TASK BRIEF: Output the line containing "This screenshot has width=1568, height=585." and each line after it through the end of the data, exactly as written, with pictures left out.

━━ DATA TO PROCESS

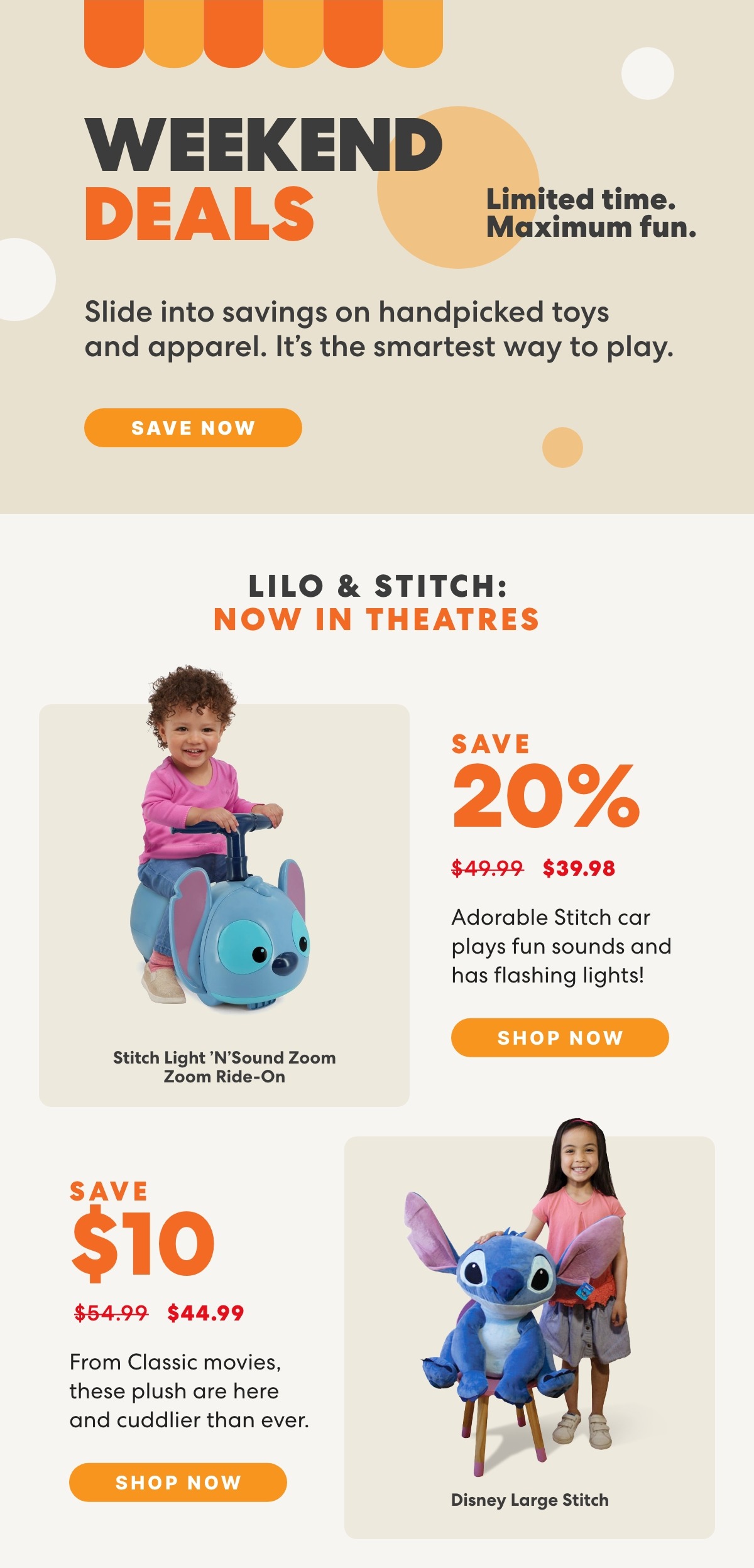
Task: Click the orange striped awning graphic
Action: [x=263, y=33]
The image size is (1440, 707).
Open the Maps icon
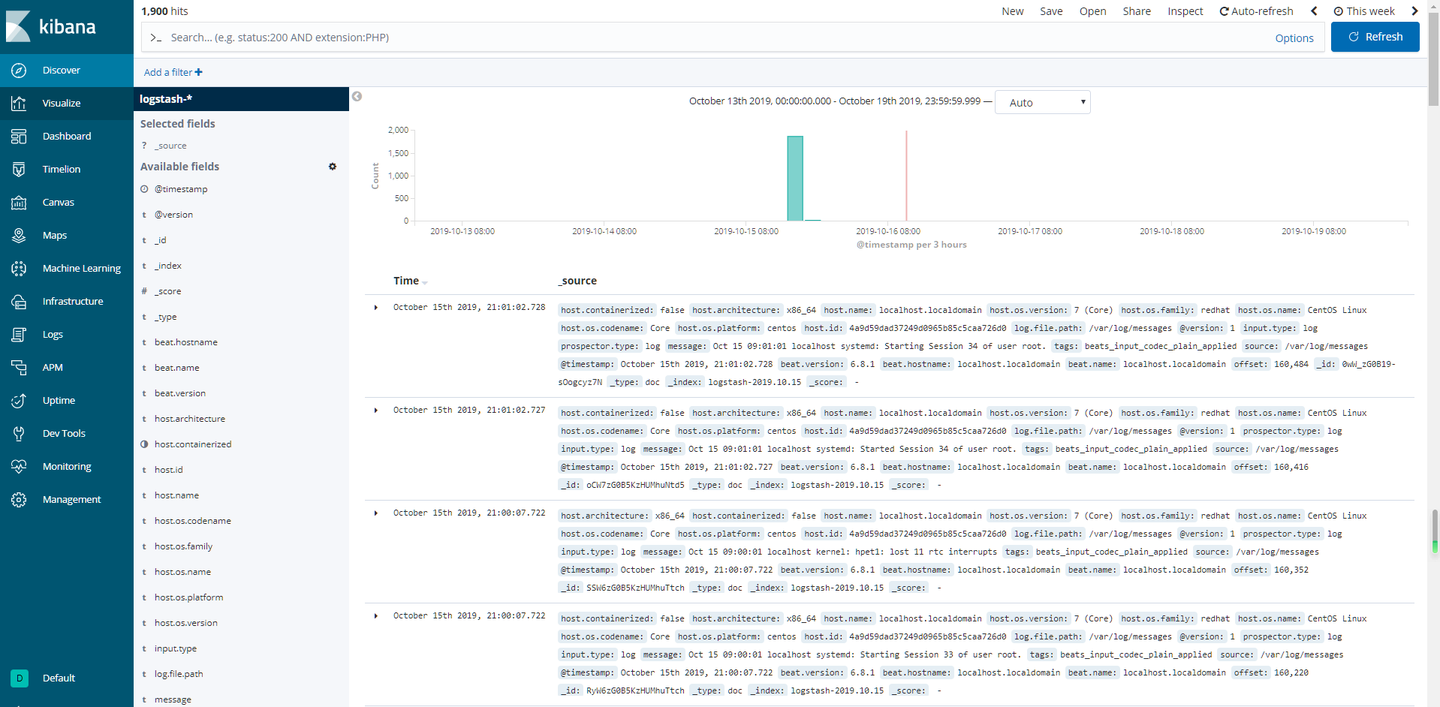pos(18,235)
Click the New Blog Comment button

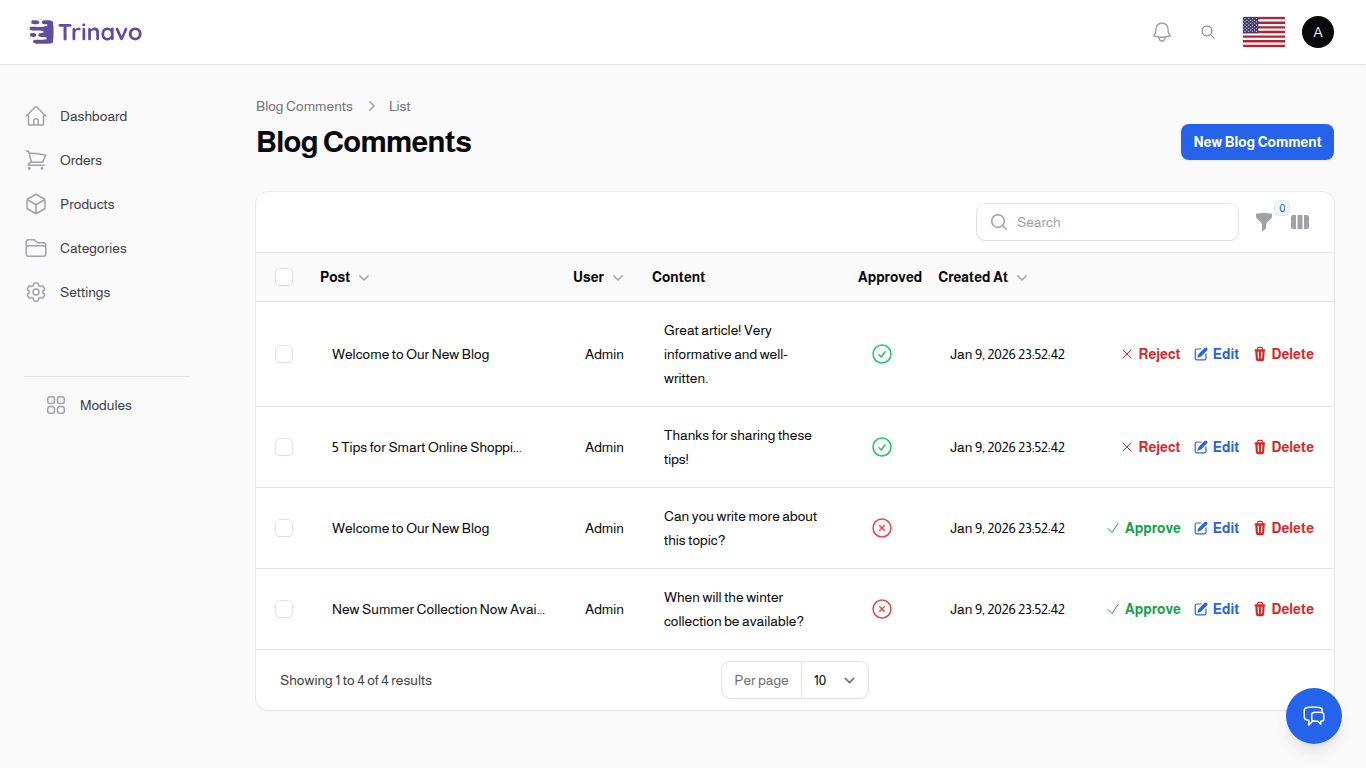(x=1257, y=142)
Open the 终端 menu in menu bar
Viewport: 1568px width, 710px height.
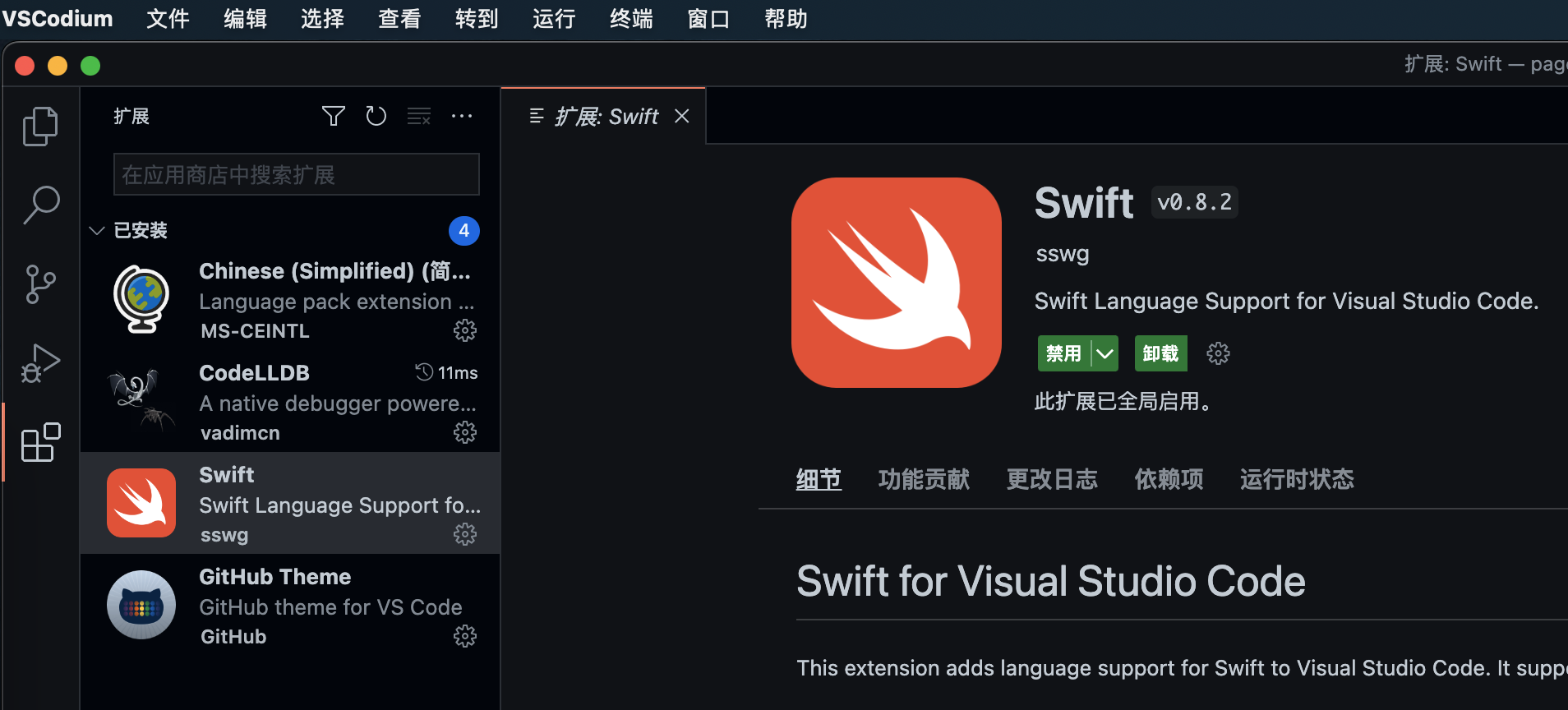pyautogui.click(x=630, y=18)
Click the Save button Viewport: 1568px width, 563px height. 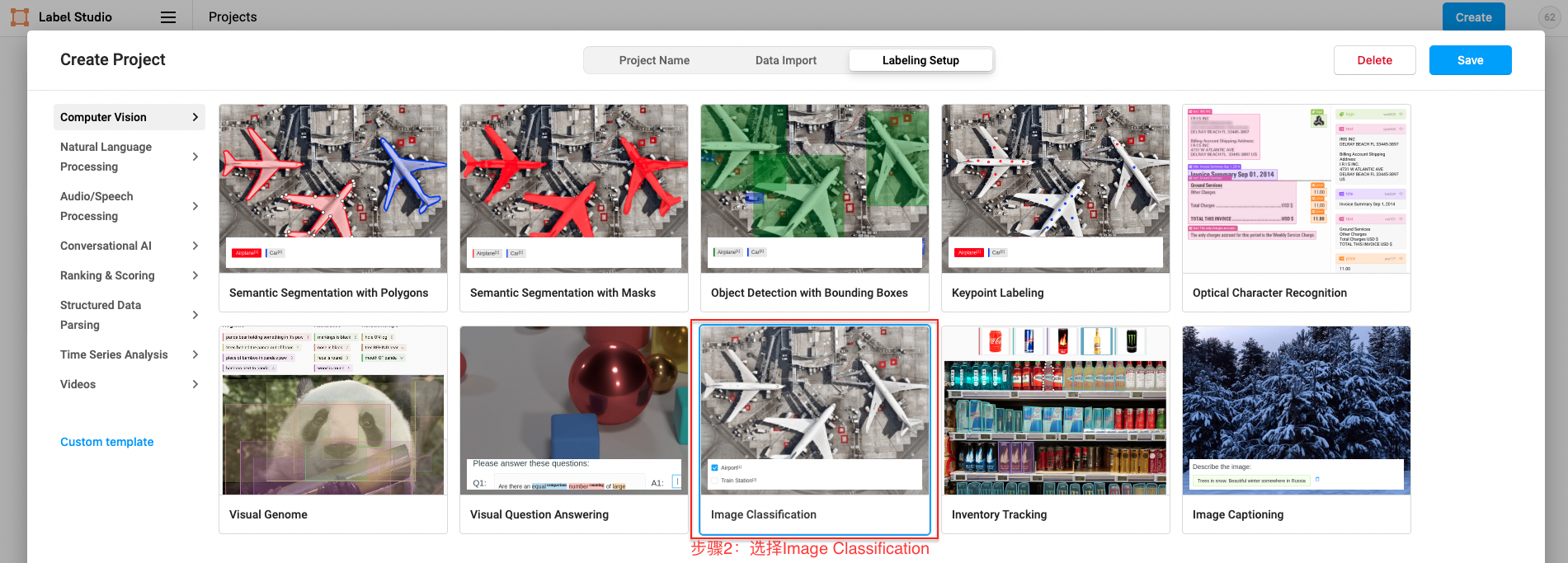coord(1470,60)
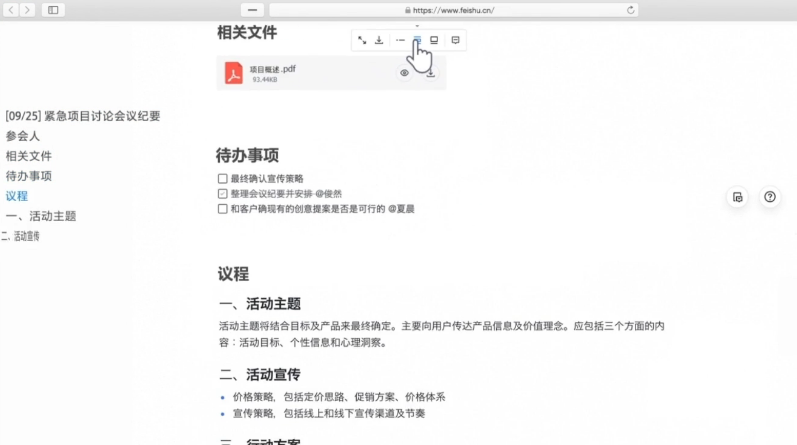This screenshot has height=445, width=797.
Task: Add a comment from the floating toolbar
Action: pos(455,40)
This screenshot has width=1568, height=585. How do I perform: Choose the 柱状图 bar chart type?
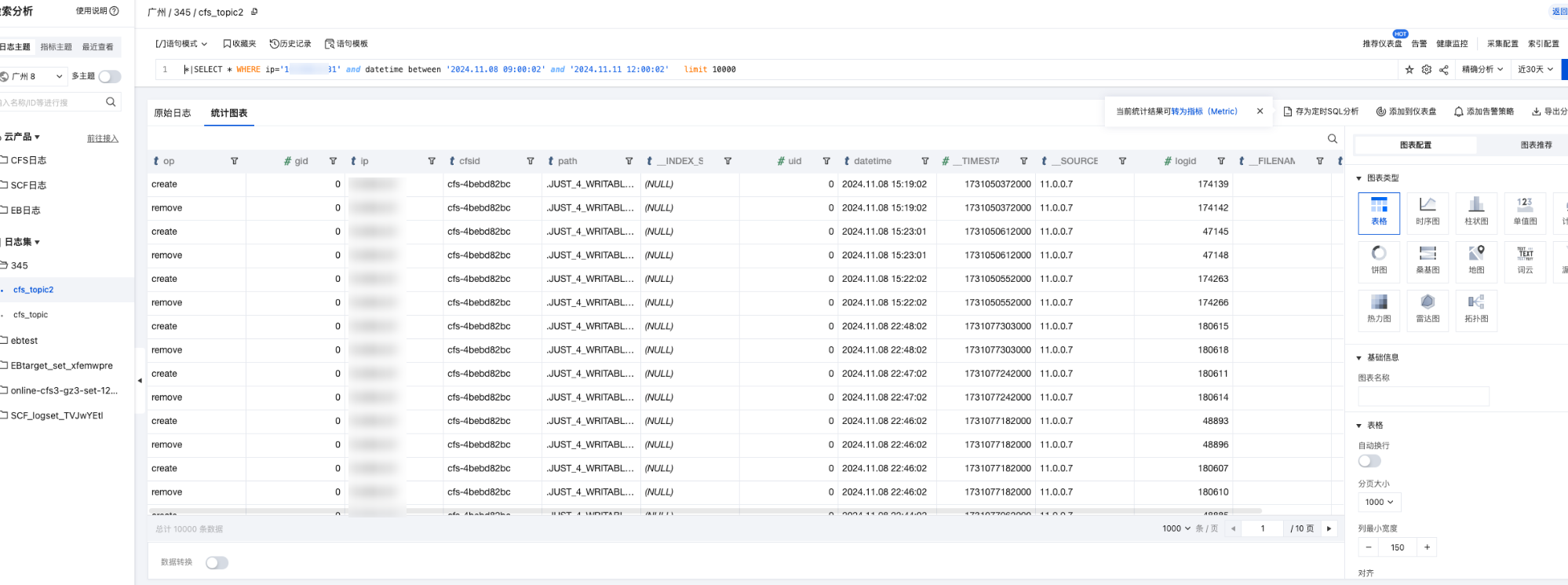pos(1476,211)
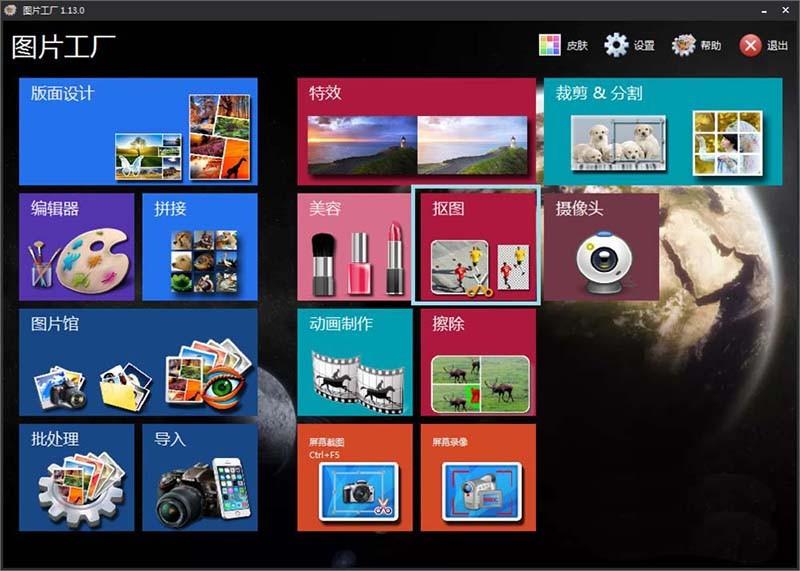Launch the 编辑器 editor with palette icon

76,247
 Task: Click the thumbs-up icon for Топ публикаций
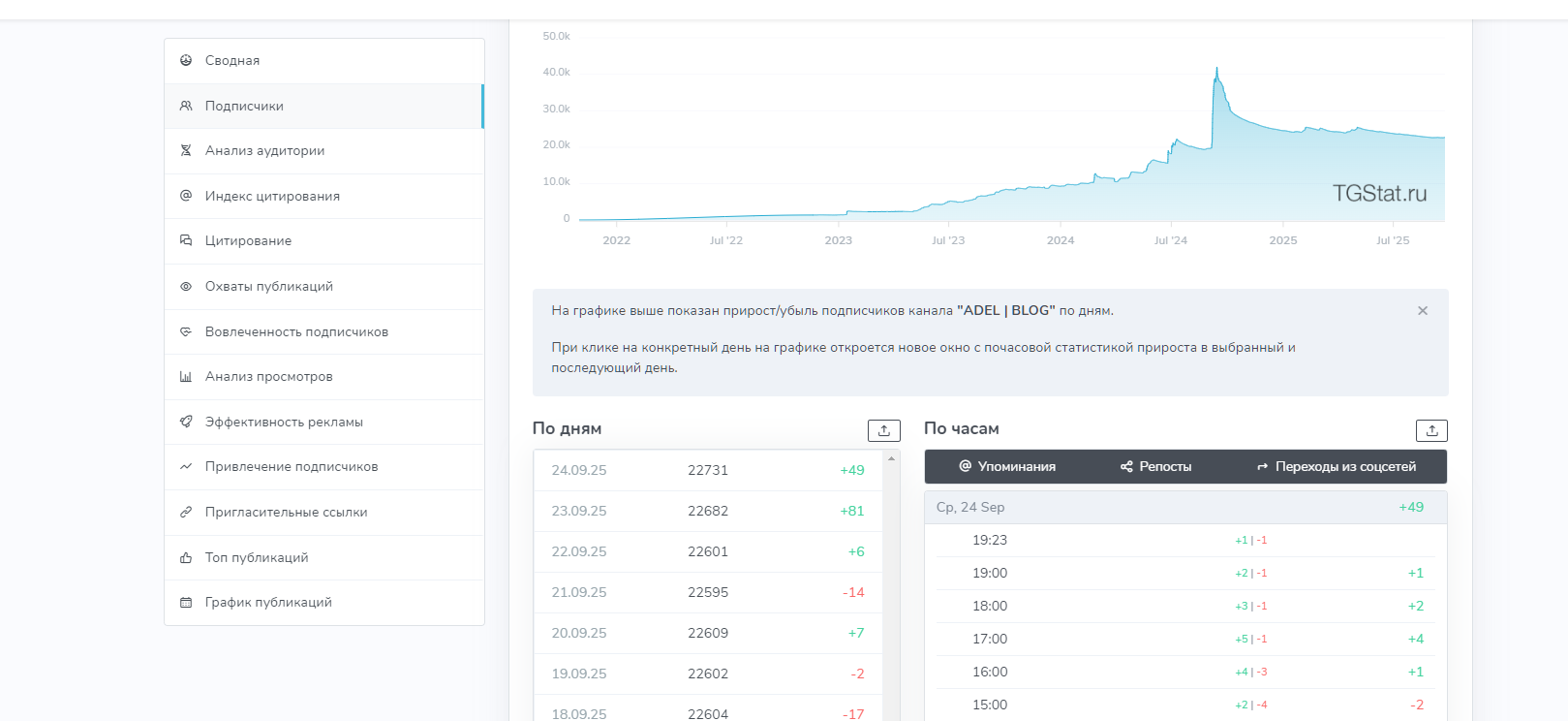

━━━━

EXERCISE OUTPUT:
This screenshot has width=1568, height=585. How do I perform: Choose the 柱状图 bar chart type?
pos(1476,211)
Launch the 编辑器 editor with palette icon

76,247
 Task: Click the thumbs-up icon for Топ публикаций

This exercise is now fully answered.